◆ **TASK ITEM**: From the top of the entries below through the line containing "Task: Open the hamburger menu icon", return every line exactly as written, please, and stop there.

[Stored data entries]

§

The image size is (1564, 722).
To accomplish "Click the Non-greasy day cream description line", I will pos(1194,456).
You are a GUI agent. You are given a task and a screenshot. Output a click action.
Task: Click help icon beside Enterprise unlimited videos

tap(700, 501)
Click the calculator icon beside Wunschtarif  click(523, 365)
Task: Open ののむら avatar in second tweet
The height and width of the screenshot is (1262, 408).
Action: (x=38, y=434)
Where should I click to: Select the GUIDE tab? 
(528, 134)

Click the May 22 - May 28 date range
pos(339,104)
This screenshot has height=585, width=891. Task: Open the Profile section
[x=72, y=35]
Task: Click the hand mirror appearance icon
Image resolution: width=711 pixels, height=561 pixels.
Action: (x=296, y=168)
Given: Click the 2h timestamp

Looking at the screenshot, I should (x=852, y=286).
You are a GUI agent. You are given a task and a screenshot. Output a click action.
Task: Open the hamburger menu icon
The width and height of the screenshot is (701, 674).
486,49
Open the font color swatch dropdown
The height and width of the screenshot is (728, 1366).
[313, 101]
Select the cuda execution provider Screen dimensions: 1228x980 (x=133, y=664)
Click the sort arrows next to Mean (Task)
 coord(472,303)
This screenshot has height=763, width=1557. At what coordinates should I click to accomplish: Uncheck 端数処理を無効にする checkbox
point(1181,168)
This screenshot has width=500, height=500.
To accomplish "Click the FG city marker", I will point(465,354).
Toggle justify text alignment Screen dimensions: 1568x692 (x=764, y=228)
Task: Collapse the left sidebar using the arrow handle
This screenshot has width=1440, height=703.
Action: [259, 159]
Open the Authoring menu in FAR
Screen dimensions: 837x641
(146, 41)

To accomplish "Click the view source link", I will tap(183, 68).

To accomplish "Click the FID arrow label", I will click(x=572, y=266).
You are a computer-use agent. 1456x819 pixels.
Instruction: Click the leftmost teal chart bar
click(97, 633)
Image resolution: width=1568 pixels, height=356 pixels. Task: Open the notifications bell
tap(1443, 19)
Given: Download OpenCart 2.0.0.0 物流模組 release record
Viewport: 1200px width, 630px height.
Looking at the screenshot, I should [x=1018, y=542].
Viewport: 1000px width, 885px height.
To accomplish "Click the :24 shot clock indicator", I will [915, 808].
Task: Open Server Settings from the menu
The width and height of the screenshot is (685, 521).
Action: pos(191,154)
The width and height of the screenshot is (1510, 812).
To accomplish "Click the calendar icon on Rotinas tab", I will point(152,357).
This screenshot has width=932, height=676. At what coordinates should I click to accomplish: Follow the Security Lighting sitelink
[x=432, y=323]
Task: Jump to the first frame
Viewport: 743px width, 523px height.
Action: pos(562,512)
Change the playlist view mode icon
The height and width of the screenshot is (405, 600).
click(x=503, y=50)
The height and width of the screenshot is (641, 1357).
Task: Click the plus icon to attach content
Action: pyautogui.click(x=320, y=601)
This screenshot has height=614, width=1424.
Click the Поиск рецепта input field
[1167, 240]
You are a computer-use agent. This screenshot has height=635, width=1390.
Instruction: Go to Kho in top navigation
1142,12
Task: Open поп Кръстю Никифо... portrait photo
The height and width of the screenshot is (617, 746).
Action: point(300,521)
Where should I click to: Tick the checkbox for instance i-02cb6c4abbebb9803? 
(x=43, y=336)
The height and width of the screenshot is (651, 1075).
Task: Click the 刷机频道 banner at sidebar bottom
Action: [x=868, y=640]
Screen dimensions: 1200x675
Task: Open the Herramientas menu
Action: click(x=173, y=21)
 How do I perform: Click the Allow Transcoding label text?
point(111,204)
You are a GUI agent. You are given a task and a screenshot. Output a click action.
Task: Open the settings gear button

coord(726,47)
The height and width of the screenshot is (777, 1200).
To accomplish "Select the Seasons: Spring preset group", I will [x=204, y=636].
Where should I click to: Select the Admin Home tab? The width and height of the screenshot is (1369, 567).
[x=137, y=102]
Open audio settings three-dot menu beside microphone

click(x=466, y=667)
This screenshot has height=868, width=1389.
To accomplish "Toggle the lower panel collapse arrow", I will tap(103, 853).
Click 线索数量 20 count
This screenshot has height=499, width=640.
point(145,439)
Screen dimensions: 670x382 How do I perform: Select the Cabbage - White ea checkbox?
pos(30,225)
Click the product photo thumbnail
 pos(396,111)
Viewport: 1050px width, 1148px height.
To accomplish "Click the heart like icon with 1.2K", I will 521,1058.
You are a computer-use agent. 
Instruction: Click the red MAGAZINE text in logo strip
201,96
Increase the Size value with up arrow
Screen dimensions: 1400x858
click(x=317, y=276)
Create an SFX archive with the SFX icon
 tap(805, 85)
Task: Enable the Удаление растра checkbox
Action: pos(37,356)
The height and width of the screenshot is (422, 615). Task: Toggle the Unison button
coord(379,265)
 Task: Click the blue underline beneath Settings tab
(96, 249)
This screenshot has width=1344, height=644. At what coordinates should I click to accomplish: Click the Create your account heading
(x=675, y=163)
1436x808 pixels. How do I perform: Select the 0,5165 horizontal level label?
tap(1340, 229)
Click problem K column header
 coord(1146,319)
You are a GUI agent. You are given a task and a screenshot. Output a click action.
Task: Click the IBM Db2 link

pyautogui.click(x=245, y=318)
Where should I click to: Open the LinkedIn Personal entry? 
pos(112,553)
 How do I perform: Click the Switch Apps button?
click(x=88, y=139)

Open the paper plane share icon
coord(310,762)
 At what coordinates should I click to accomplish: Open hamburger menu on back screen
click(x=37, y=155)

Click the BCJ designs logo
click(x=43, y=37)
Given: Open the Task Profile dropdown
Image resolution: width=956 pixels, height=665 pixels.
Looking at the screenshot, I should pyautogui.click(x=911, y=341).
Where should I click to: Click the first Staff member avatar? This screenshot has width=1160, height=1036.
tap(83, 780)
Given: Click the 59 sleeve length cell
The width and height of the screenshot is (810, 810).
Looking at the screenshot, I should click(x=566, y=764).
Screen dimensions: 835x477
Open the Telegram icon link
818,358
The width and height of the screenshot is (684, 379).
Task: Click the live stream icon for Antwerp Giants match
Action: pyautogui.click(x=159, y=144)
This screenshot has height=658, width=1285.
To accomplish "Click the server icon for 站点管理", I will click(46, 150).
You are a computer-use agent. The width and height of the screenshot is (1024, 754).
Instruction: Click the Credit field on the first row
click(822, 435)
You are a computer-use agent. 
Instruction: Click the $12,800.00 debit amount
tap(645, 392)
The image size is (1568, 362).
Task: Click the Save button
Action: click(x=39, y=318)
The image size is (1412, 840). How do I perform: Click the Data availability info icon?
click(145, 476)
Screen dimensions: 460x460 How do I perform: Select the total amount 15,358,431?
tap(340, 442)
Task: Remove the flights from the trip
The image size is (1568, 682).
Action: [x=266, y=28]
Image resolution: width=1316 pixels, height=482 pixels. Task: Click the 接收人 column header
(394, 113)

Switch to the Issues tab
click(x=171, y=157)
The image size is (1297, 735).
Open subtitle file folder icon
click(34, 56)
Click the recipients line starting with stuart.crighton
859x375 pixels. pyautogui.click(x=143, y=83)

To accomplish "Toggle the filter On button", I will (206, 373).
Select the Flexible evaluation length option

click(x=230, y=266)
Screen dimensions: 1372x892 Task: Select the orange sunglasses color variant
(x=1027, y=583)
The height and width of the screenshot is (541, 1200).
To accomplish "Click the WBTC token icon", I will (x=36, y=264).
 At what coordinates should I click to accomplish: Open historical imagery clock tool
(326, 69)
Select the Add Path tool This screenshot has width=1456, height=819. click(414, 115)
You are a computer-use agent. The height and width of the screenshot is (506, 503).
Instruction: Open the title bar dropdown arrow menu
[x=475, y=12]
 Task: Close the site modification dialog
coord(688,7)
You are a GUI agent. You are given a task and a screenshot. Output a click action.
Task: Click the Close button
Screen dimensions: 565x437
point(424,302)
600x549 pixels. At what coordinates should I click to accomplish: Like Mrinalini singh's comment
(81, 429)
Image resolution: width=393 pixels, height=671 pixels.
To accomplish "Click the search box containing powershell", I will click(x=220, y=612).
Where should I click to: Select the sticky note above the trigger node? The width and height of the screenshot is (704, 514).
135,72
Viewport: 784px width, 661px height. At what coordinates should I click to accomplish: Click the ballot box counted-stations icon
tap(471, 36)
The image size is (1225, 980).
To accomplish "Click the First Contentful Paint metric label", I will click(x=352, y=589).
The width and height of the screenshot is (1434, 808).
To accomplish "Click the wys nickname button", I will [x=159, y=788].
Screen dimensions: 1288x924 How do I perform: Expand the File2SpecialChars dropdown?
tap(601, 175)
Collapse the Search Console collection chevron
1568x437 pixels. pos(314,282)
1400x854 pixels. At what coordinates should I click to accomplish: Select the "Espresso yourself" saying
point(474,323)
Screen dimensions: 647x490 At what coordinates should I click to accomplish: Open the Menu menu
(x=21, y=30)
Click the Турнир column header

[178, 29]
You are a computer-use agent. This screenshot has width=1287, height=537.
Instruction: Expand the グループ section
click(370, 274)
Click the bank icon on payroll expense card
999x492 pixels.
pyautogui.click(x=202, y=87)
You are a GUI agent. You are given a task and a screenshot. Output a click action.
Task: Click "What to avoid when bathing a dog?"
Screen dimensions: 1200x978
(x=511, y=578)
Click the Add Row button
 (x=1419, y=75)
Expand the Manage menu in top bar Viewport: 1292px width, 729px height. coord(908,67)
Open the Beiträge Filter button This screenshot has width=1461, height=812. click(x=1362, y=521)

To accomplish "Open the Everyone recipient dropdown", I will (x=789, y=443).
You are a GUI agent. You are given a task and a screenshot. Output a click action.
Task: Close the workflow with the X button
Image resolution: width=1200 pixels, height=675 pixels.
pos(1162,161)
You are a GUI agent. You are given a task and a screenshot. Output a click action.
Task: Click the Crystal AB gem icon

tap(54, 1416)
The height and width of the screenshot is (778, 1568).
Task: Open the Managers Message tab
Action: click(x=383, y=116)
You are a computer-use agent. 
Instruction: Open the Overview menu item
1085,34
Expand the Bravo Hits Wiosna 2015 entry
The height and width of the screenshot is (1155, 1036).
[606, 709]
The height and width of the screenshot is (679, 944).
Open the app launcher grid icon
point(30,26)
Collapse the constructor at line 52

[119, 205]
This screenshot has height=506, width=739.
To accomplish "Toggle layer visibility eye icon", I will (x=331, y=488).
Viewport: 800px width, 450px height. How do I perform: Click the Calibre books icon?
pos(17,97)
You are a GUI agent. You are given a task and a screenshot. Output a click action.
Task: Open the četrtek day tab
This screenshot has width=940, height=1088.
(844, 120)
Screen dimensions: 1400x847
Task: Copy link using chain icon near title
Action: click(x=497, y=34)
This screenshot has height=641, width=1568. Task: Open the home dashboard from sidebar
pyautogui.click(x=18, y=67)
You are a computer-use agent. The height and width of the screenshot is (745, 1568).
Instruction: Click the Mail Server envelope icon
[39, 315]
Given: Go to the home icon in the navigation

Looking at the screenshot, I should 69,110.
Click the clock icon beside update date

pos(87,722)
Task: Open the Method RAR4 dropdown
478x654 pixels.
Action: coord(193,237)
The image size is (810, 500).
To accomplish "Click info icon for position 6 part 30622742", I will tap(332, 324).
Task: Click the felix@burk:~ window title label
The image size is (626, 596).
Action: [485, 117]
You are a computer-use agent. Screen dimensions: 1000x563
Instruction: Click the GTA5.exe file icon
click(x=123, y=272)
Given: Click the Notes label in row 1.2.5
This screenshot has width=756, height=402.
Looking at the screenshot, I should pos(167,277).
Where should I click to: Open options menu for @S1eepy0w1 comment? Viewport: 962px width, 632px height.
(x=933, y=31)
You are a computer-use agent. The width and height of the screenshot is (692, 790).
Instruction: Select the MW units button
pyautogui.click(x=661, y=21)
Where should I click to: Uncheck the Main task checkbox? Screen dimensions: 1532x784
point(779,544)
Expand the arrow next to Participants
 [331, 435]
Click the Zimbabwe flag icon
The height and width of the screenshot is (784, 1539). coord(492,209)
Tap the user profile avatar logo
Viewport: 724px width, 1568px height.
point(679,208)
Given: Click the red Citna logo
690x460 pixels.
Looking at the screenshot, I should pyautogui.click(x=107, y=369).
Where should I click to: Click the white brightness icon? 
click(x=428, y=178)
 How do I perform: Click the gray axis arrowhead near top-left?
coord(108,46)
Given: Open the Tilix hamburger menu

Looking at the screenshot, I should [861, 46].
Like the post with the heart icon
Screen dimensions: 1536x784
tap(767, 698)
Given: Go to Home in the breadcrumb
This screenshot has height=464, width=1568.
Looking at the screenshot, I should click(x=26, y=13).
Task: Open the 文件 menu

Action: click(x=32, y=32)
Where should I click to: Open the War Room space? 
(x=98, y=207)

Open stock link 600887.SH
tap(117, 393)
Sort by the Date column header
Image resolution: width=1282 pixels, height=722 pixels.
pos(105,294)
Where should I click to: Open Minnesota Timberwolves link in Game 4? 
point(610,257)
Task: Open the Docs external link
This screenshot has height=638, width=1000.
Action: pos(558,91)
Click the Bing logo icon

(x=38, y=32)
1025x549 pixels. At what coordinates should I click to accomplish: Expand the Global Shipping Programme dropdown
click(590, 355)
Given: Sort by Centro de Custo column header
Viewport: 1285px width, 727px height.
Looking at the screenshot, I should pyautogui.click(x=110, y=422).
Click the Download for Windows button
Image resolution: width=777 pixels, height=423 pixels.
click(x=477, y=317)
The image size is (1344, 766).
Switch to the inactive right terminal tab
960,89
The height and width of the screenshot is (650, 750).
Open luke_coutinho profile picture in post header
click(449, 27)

§

◆ **EXERCISE SOLUTION**:
The image size is (1564, 722).
To accomplish "Click the Non-greasy day cream description line", I will pos(1194,456).
You are a GUI agent. You are given a task and a screenshot. Output a click action.
Task: Click help icon beside Enterprise unlimited videos

tap(700, 501)
Click the calculator icon beside Wunschtarif  click(523, 365)
Task: Open ののむら avatar in second tweet
The height and width of the screenshot is (1262, 408).
Action: (x=38, y=434)
Where should I click to: Select the GUIDE tab? 
(528, 134)

Click the May 22 - May 28 date range
pos(339,104)
This screenshot has height=585, width=891. Task: Open the Profile section
[x=72, y=35]
Task: Click the hand mirror appearance icon
Image resolution: width=711 pixels, height=561 pixels.
Action: (x=296, y=168)
Given: Click the 2h timestamp

Looking at the screenshot, I should (x=852, y=286).
You are a GUI agent. You are given a task and a screenshot. Output a click action.
Task: Open the hamburger menu icon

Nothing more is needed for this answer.